Born somewhere between Istanbul and Odessa, dill is mentioned in an Egyptian medical treatise more than 5,000 years ago. For a long time sedentary, it was not subject to radiation across Europe at the start of our era. Even though the Romans loved its aniseed scent and made it a symbol of vitality, this disheveled lace took some time to conquer the Nordic countries. They jealously preserve this aromatic herb that we find as well in the pittance of gladiators as in the most elaborate recipes of Apicius , second of the name, who preferred to end his life when his finances no longer allowed him to buy. without limit the multitude of spices which found favor in his eyes.
A little history
Probably from the Near East, dill spread as much to the Caucasus as to Egypt at first. The ancient Egyptians even inscribed it in the famous Ebers papyrus (1500 BC).
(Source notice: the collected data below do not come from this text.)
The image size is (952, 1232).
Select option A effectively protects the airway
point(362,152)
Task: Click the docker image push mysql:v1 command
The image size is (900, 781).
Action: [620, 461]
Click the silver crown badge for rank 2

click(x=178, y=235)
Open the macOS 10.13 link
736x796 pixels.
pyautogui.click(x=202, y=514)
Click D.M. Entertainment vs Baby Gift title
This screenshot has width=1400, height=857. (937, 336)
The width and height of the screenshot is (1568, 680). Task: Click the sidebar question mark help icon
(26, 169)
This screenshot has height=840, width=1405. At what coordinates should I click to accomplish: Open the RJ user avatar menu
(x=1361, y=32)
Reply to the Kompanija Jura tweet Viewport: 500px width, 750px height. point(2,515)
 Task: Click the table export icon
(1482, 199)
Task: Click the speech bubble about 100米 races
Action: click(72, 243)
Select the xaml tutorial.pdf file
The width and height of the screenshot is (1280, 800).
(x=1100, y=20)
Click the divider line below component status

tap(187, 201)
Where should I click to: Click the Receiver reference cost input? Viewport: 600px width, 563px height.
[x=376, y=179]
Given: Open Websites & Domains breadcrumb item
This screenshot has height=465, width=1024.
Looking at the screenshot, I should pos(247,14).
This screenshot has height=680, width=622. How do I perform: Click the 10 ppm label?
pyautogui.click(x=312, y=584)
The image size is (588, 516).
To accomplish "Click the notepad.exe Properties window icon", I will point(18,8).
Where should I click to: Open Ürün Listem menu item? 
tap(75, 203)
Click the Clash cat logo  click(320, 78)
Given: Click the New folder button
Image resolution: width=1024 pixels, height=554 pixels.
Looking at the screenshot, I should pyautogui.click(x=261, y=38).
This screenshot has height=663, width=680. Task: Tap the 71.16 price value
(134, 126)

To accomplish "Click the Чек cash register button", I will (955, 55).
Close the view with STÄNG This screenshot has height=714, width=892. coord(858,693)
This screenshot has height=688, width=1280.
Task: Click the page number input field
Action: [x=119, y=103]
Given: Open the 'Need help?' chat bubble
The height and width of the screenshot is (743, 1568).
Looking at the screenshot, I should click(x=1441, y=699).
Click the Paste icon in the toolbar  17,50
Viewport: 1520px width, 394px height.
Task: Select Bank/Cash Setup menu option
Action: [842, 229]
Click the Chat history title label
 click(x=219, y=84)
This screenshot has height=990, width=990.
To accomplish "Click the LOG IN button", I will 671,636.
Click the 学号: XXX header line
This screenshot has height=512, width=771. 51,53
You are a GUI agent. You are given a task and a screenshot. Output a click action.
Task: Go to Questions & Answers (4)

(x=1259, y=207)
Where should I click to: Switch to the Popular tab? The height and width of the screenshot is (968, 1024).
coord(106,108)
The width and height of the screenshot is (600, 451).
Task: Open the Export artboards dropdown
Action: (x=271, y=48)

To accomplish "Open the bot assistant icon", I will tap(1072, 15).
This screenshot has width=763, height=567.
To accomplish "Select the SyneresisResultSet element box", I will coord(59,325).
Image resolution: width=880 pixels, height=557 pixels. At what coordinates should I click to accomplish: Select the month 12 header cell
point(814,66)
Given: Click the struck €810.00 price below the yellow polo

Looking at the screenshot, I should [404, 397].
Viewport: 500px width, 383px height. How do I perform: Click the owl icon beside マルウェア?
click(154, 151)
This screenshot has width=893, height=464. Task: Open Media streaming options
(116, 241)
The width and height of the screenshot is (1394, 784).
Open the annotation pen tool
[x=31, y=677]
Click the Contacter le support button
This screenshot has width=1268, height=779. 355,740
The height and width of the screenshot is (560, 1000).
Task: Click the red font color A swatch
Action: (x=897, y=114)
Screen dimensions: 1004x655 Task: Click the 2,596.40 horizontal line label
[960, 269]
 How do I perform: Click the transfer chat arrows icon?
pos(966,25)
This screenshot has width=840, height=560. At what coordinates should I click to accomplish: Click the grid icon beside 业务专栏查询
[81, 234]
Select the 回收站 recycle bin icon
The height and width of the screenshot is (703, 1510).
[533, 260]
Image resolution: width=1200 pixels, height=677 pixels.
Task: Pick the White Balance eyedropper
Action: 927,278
Later, the magical Leyden papyrus , written in Greek, mentions dill under the nickname “seed of Hermes” . More broadly, beyond a single consideration of a purely magical order, dill is related by Hippocrates , Dioscorides and Galen , which is certainly proof that dill set foot on European soil long before the beginning of our era.
The ancient Greeks composed a remedy based on dill, fennel and verbena root to combat female sterility. As for the Romans, Pliny and Virgil refer to it at the very beginning of the Christian era, one in his Natural History , the other in his Bucolics .
In the Middle Ages, it was not less than the school of Salerno and Hildegard who used it as a remedy. The famous Italian medical school will even crack some good words about it: “dill drives away the winds, lessens moods and a full belly dispels lumps”. As for the Abbess of Bingen , she recommends dill in the event of nosebleeds, pectoral diseases, pain in the spleen and gout.
Matthiole indicates that dill was cultivated in all the gardens of his time and that it counted among the constituent ingredients of theriacs , while its seeds formed with chamomile, sweet clover and chamomile the club of the four carminative plants of the apothecaries of the time .
What are the pharmacological properties of the essential oil of fructified aerial parts of Dill?
The antispasmodic effect of dill essential oil is demonstrated with carvone on smooth muscles with respect to acetylcholine and histamine; the α-phellandrene reduced the contractions of the intestine through interaction on receptors 5 hydroxytryptamine 3. Stimulating and digestive antispasmodic , it increases the basal tone and contractions of the smooth intestinal muscles, carminative.
This plant is also antitoxic, urinary tract antispasmodic diuretic and renal antispasmodic.
Detoxifying and hepato-protective properties:
Detoxifying and hepatoprotective, the detoxifying action of carvone on the liver is linked to the stimulation of cytochromes P-450 or phase II enzymes such as gluthation-S-transferase. The limonene and carvone present in the essential oil Dill stimulates bile secretion, showing a choleretic effect and bile duct.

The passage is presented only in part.